Thanks a lot for verifying! I think my patch is still going to be needed then. They are keeping /sys/firmware/acpi/platform_profile around as a legacy option (since removing it altogether could obviously break user space) but the driver will also have a struct device with its own set of sysfs files, which is basically what Greg was asking for in v1. Can you verify that applying an updated version of my change on top of that series fixes your issue? It would be good to make sure that the other sysfs files (which I think you can find by searching for platform-profile- in /sys) also work fine.
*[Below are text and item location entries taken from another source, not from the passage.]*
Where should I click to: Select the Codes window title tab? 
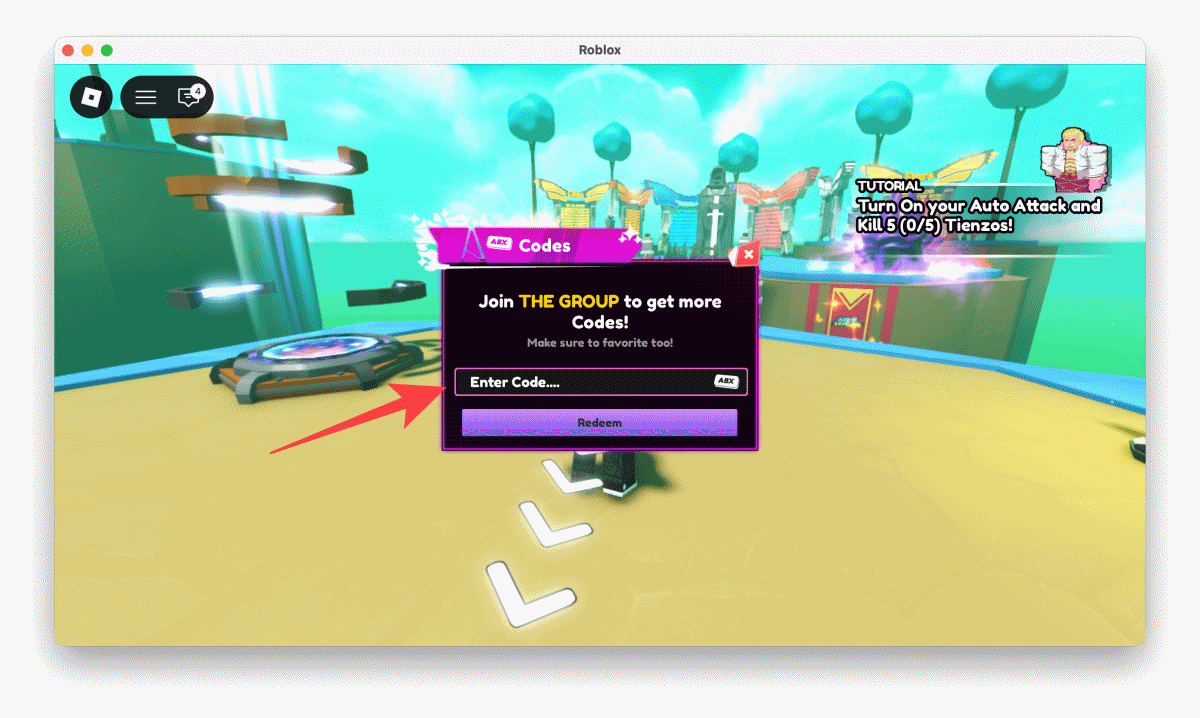pos(545,245)
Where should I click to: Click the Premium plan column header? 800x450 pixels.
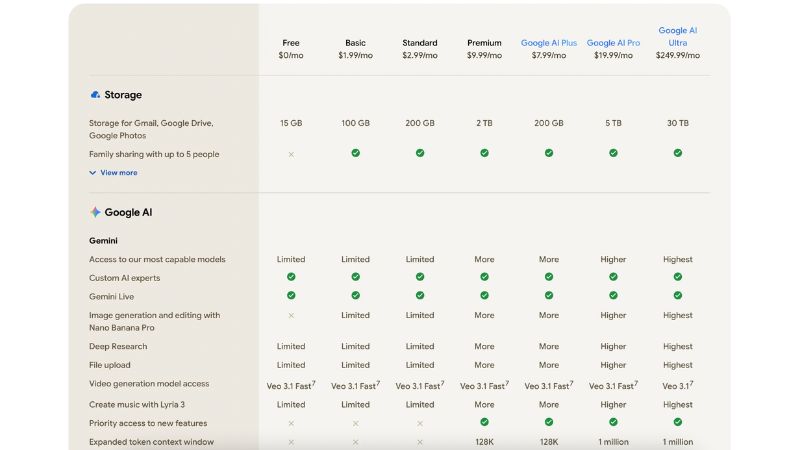pyautogui.click(x=484, y=43)

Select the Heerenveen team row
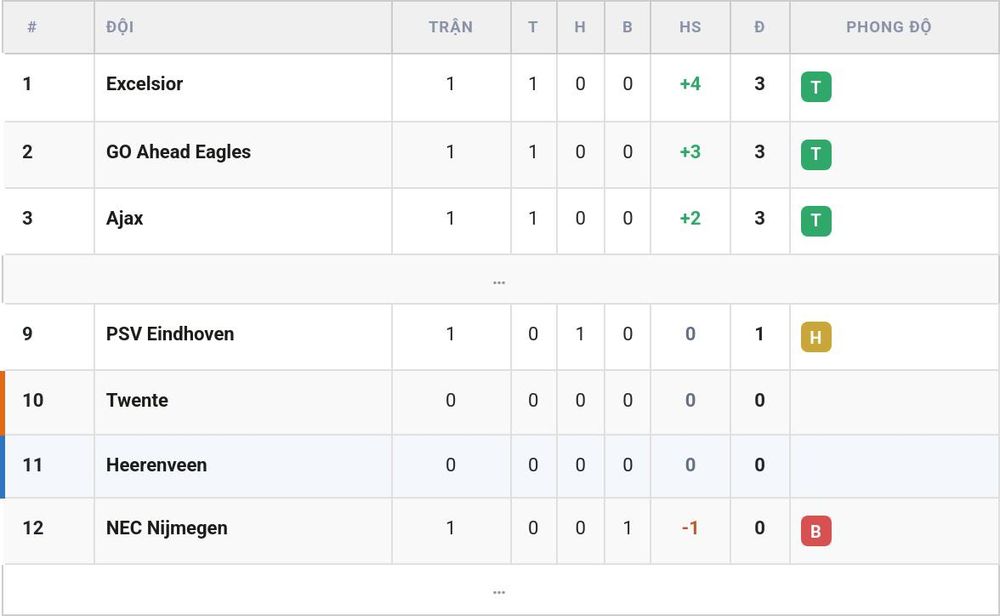tap(499, 466)
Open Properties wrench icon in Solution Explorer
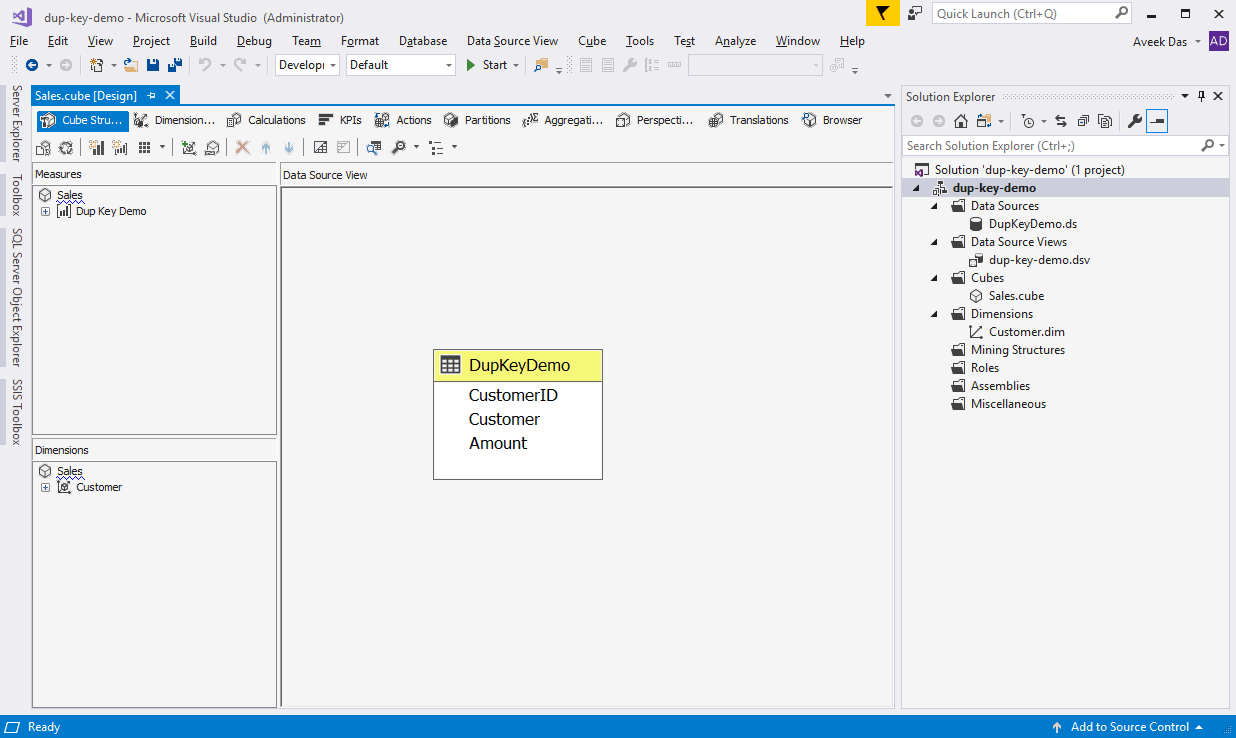Image resolution: width=1236 pixels, height=738 pixels. point(1134,121)
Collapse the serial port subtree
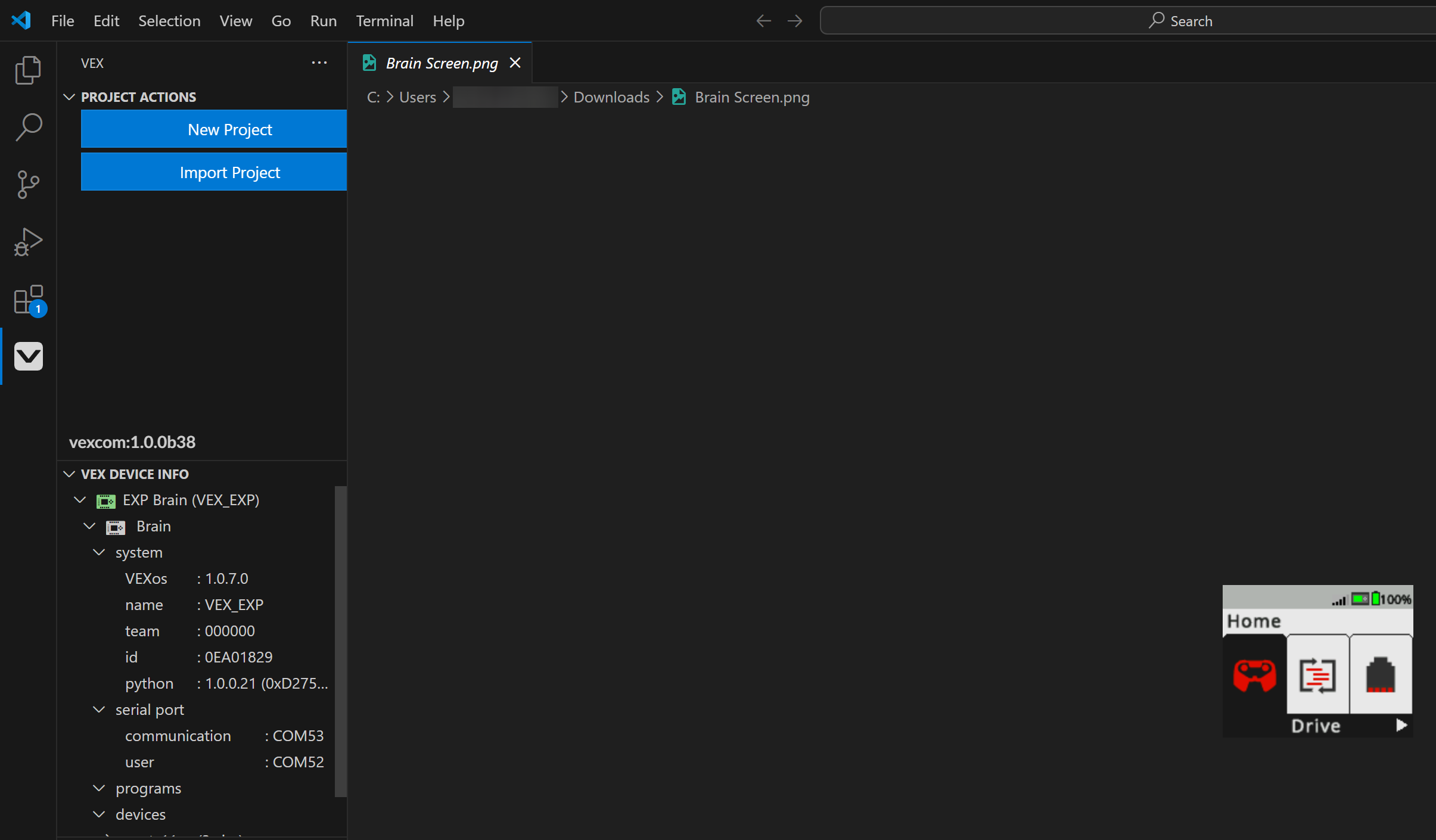 [98, 710]
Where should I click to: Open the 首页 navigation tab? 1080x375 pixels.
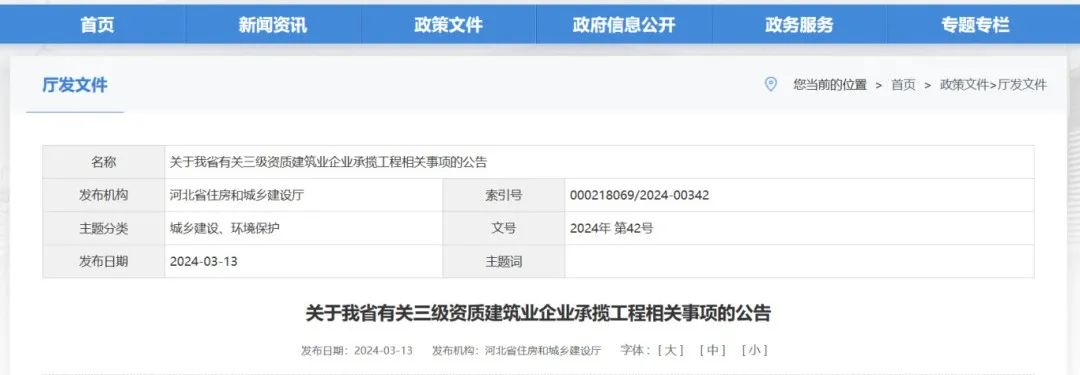click(x=97, y=26)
I am hoping that v2 will get applied but if that series gets applied first, I want to be prepared to send an updated version relatively quickly so we can try to finally get this squared away :)

[flukeeey]

Looking good!

I did the following:

1. Checkout: next-20241120
2. Apply: v7_20241119_mario_limonciello_add_support_for_binding_acpi_platform_profile_to_multiple_drivers.mbx
3. Apply: your patch in the linked gist

And everything is working well, including:

• /sys/firmware/acpi/platform_profile{,_choices}
• /sys/class/platform-profile/platform-profile-0/{profile,choices}

I will move to using the latter set of files in future, and look into submitting a patch/issue to the TLP power management project, which I'm using to switch between profiles (amongst other things) when moving battery<->AC.

Thanks. :)

[dileks]

How to reproduce?

find /sys -name 'platform_profile'
/sys/module/platform_profile

Seems like you do not have a platform that actually supports platform profiles. You can grep around for select ACPI_PLATFORM_PROFILE or platform_profile_register() to see what platform drivers (and perhaps models) support it. It is not a standalone driver, which is why its option was hidden in https://git.kernel.org/linus/21f05a437e96d485180f33294757b14cfcf338d2.

That above commit removed important information in drivers/acpi/Kconfig.